(STATED PROBLEM A)
Answer these questions from the Volkswagen excerpt:
(i) What share of the company's valuation does Volkswagen China & Affiliates make up?
(ii) What market share does Volkswagen already hold in China?
(iii) How many vehicles does Volkswagen aim to produce in China by 2018?

··· EXCERPT TO READ

Following are some of the trends that have a significant impact on Volkswagen’s valuation:

China Passenger Vehicle Market Provides Large Growth Potential

Volkswagen China & Affiliates is the most important division for the automaker, constituting around 45% of the company’s valuation, by our estimates. China is Volkswagen Group’s single largest market, with deliveries climbing to 3.26 million in 2013, up 16.25% year-over-year. The group competes with other major players such as General Motors, Toyota, Ford and Honda in the country. Volkswagen’s Chinese portfolio covers all segments from small cars to luxury sports cars, including the Lavida, Passat, Jetta, Sagitar, Audi A6, A5 and Q5, and Tiguan compact SUV. These vehicles enjoy strong popularity among the Chinese consumers, and led Volkswagen to topple GM as the highest selling foreign automaker in the country in 2013. The company already has a market share of 13.8% in China, and will look to improve on this figure owing to capacity additions and luxury market expansion, despite stiffening competition. Even if Volkswagen doesn’t see any increase in its market share in China going forward, growth in volumes due to higher vehicle demand in the country is expected to boost the company’s financials. Volkswagen aims to achieve its goal of producing 4 million vehicles in China by 2018.

······
··· EXERCISE MATERIAL

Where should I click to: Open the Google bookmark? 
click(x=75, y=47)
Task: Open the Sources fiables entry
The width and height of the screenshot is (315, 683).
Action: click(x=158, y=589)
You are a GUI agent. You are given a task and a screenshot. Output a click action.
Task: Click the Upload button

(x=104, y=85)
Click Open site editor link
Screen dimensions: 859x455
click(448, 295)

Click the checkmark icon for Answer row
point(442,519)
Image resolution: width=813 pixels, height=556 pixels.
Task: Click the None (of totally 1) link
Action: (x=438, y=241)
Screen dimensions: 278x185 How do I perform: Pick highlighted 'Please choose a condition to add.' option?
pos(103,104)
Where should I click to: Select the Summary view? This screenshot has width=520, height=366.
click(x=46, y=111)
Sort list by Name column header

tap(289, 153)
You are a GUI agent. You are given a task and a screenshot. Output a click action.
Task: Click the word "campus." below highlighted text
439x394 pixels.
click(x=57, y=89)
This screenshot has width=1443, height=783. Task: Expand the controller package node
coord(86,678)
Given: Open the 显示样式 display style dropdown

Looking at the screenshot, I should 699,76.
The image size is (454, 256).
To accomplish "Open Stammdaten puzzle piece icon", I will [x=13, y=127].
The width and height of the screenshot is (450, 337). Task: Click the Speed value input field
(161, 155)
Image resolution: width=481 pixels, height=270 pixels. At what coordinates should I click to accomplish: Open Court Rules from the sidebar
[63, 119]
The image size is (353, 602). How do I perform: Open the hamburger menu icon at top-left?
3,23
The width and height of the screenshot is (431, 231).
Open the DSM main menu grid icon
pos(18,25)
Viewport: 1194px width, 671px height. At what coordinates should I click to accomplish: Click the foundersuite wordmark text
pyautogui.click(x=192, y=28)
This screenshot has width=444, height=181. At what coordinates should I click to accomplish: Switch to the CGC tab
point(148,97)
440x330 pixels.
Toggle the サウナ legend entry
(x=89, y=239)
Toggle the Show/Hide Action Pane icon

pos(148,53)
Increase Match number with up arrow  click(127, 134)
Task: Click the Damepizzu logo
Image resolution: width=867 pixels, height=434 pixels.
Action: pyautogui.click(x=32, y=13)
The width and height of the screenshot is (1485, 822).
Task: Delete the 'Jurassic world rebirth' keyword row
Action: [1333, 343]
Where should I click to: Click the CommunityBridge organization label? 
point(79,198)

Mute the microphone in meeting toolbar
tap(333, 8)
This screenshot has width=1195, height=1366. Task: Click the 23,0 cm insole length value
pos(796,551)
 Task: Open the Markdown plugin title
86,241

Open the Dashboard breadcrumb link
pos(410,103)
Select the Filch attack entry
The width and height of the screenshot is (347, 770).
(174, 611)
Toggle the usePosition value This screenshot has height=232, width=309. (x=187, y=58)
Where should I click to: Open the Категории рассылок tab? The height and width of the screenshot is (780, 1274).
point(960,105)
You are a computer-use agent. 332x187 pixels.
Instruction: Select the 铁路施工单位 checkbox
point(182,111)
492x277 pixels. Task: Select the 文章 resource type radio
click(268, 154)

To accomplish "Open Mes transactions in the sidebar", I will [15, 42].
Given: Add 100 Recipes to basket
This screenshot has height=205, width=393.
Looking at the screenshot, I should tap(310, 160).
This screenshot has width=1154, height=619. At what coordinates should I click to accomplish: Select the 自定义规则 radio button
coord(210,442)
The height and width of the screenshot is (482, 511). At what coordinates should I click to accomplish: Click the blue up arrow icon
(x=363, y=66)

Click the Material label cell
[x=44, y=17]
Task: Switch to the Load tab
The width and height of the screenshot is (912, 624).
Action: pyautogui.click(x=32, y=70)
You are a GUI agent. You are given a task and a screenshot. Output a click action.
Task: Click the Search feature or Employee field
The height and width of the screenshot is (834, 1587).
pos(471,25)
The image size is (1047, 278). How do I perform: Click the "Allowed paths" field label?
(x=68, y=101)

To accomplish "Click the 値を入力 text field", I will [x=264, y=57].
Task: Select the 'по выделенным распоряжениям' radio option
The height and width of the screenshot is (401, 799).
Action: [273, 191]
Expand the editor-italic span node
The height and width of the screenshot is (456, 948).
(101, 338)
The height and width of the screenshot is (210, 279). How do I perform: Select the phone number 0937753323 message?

······

(STATED PROBLEM B) Please swap "Open" for "Launch" in the entries from the line with "Task: Open the Markdown plugin title" up to and including the line with "coord(210,442)", changing nothing else, and give back only those lines.

(CORRECT RESPONSE A)
(i) Around 45%
(ii) 13.8%
(iii) 4 million

(CORRECT RESPONSE B)
 Task: Launch the Markdown plugin title
86,241

Launch the Dashboard breadcrumb link
pos(410,103)
Select the Filch attack entry
The width and height of the screenshot is (347, 770).
(174, 611)
Toggle the usePosition value This screenshot has height=232, width=309. (x=187, y=58)
Where should I click to: Launch the Категории рассылок tab? The height and width of the screenshot is (780, 1274).
point(960,105)
You are a computer-use agent. 332x187 pixels.
Instruction: Select the 铁路施工单位 checkbox
point(182,111)
492x277 pixels. Task: Select the 文章 resource type radio
click(268, 154)

To accomplish "Launch Mes transactions in the sidebar", I will [15, 42].
Given: Add 100 Recipes to basket
This screenshot has height=205, width=393.
Looking at the screenshot, I should tap(310, 160).
This screenshot has width=1154, height=619. At what coordinates should I click to accomplish: Select the 自定义规则 radio button
coord(210,442)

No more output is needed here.